細胞内に異常なタンパクが蓄積することを防いだり、過剰に合成してしまったタンパクを分解してリサイクルに供したりして細胞の恒常性を維持することで抗アポトーシス作用を示すことが分かってきたオートファジーは、排卵を控えて急速に発育している健常卵胞の顆粒層細胞の恒常性を保つのに重要であると考えられる。そこで第3章では健常、閉鎖初期および閉鎖後期の卵胞の顆粒層細胞においてオートファジーとアポトーシスが互いにどのように推移しているのか調べた。すなわちオートファジーの誘導に必要な因子であるBeclin-1とオートファゴソーム形成に不可欠なmicrotubule-associated protein 1 light chain 3(LC3)をオートファジーの指標として、カスパーゼカスケードの最下流に位置する活性化caspase-3をアポトーシス実行の指標として用いた。その結果、盛んに細胞分裂を繰り返している健常卵胞の顆粒層細胞ではオートファジーが亢進しているが、アポトーシスが誘起されている閉鎖卵胞の顆粒層細胞ではオートファゴソーム形成が停止していることが分かった。いくつかの細胞では、TRAILなどの細胞死リガンドがアポトーシスだけでなくオートファジーも誘起すること、アポトーシス阻害因子であるBcl-2はオートファジーも阻害することなどが報告されているが、顆粒層細胞ではそのような現象がないことが推測された。

本研究によって、ブタの健常卵胞では、II型アポトーシス細胞である顆粒層細胞において、顆粒層細胞が産生するTNFαが自身のTNFR2に結合し、転写因子の活性化を介してcFLIPの産生を亢進することでミトコンドリアより上流のアポトーシスシグナル伝達を阻害していること、TACEがTNFR2を切断してこのシグナル伝達を阻害してアポトーシスを誘導すること、およびcFLIPとは別にXIAPが下流のシグナル伝達を阻害していることが分かった。顆粒層細胞でこれらの阻害因子が減少することでアポトーシスが誘導され、その結果卵胞が閉鎖すると考えられた。これら細胞死阻害因子は、様々な生殖工学などに供する卵胞-卵母細胞の健常性を評価するてめのパラメターとして有用であると推察された。

審査要旨 要旨を表示する

性成熟した雌の哺乳類の卵巣内には減数分裂を複糸期で停止している卵母細胞が一層の卵胞上皮細胞(顆粒層細胞)に包まれた一次卵胞が多数存在する。性周期毎に一定数の卵胞が発育を開始し、これに含まれる卵母細胞も発育して減数分裂を再開し、排卵されて受精に供される。この卵胞発育の過程で99%以上が選択的に閉鎖してしまい、排卵にまで至るものは1%にも満たない。この卵胞閉鎖には顆粒層細胞のアポトーシスが支配的に関与していることが分かってきているが、その制御機構やアポトーシスシグナルの細胞内伝達経路などに関しては多くの点が未解明である。
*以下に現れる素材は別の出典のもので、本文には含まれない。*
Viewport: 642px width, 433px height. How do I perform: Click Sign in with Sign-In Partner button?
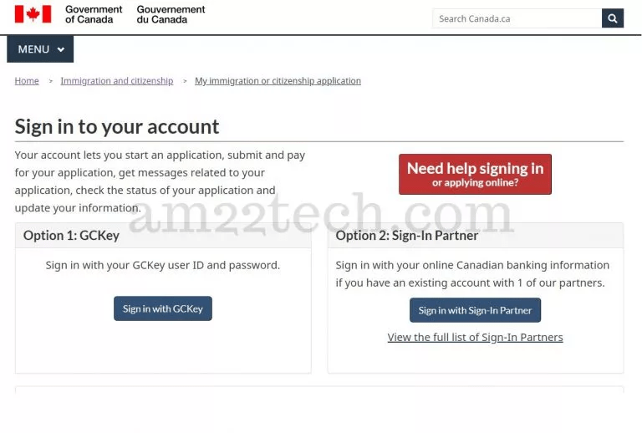(x=475, y=310)
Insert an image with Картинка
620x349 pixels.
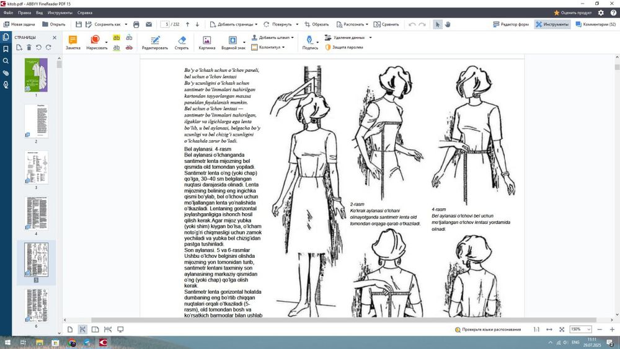pos(207,42)
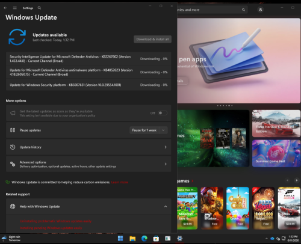
Task: Expand the Pause for 1 week dropdown arrow
Action: pos(164,130)
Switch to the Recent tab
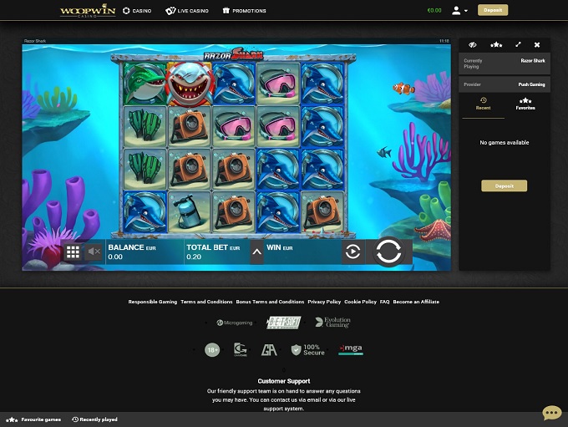568x427 pixels. (483, 104)
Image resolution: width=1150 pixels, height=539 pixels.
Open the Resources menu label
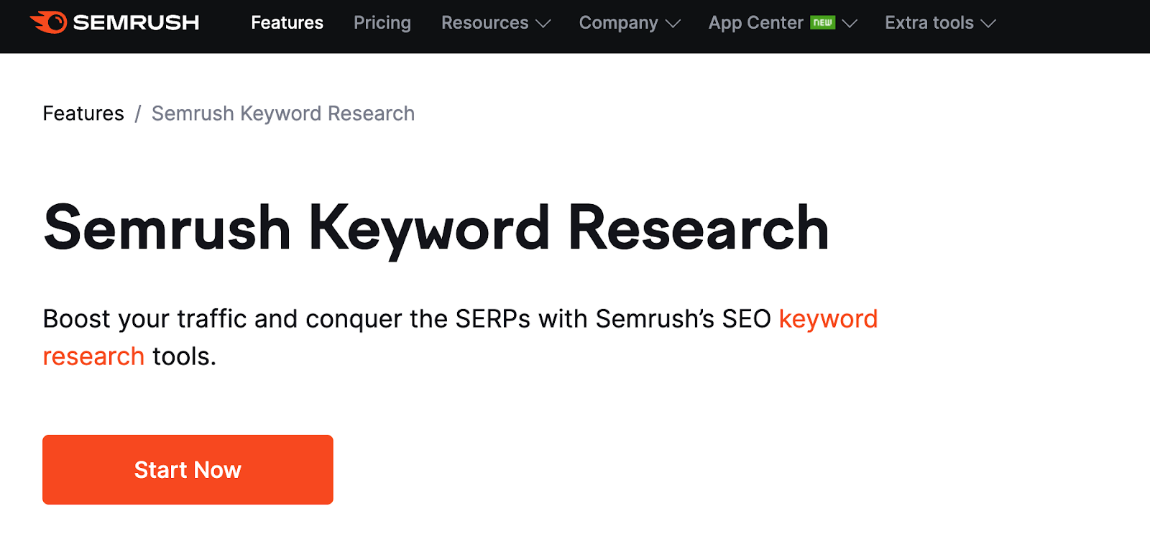[484, 23]
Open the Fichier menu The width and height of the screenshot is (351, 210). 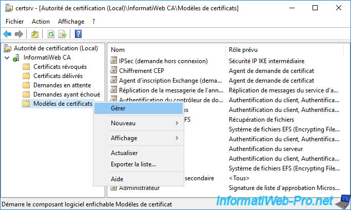(15, 21)
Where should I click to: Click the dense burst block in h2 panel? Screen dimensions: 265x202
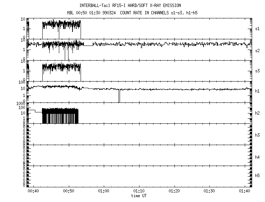(x=60, y=116)
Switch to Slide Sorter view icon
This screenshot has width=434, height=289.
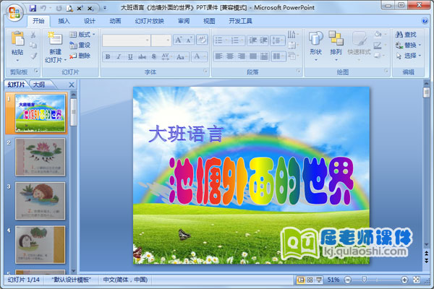(310, 280)
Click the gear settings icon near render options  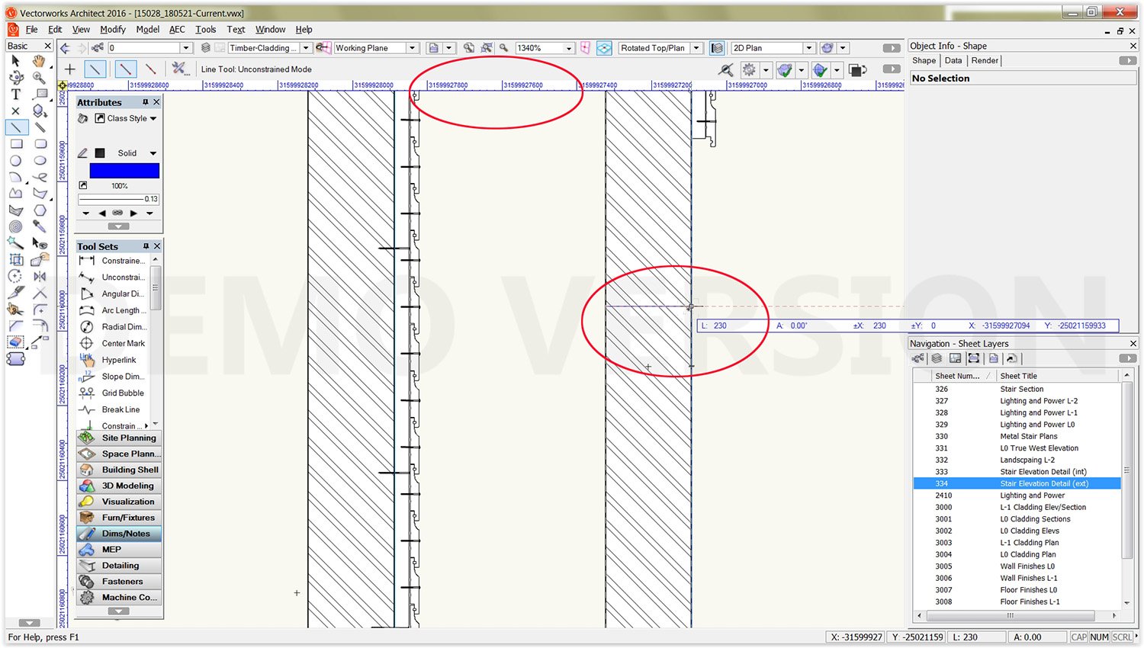pos(748,69)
申請者は、重要な家畜であるブタを材料として、卵胞閉鎖における顆粒層細胞の細胞内アポトーシス調節因子の発現変化を精密に調べるために、成ブタの卵巣から実体顕微鏡下に個々の卵胞を分離して卵胞閉鎖ステージを正確に判定した後、各卵胞別に顆粒層細胞におけるアポトーシス関連因子の発現を調べられる実験系を確立した。アポトーシス実行因子であるTRAILなどの細胞死リガンドとそれらの受容体、アポトーシスで特徴的なcaspase-3、caspase-8、caspase-9などのタンパク分解酵素の活性化を介した不可逆的細胞内シグナル伝達因子および促進因子であるBaxの発現は卵胞閉鎖初期に高まっていること、閉鎖していない健常卵胞の顆粒層細胞では高発現しているinhibitor of apoptosis(IAP)familyに属する阻害因子のcFLIPとXIAPおよびBcl-2が閉鎖に伴って速やかに低下することを示した。加えて主にがん化した細胞で発現しているIAP familyに属する阻害因子のひとつであるsurvivinが健常卵胞の盛んに細胞分裂している顆粒層細胞において高発現していることを見出した。健常卵胞の顆粒層細胞においては、survivinの正しいフォールディングを維持して機能を保つことを助けるシャペロンであるheat shock protein (Hsp)90も高発現していることが分かった。Hsp90は非ストレス環境下においても細胞内で発現して標的タンパクの構造を安定化させることでその機能を維持する役割を果たしていると考えられており、健常卵胞の顆粒層細胞においても細胞の生存に必要なアポトーシス阻害因子の安定化に貢献しているものと考えられた。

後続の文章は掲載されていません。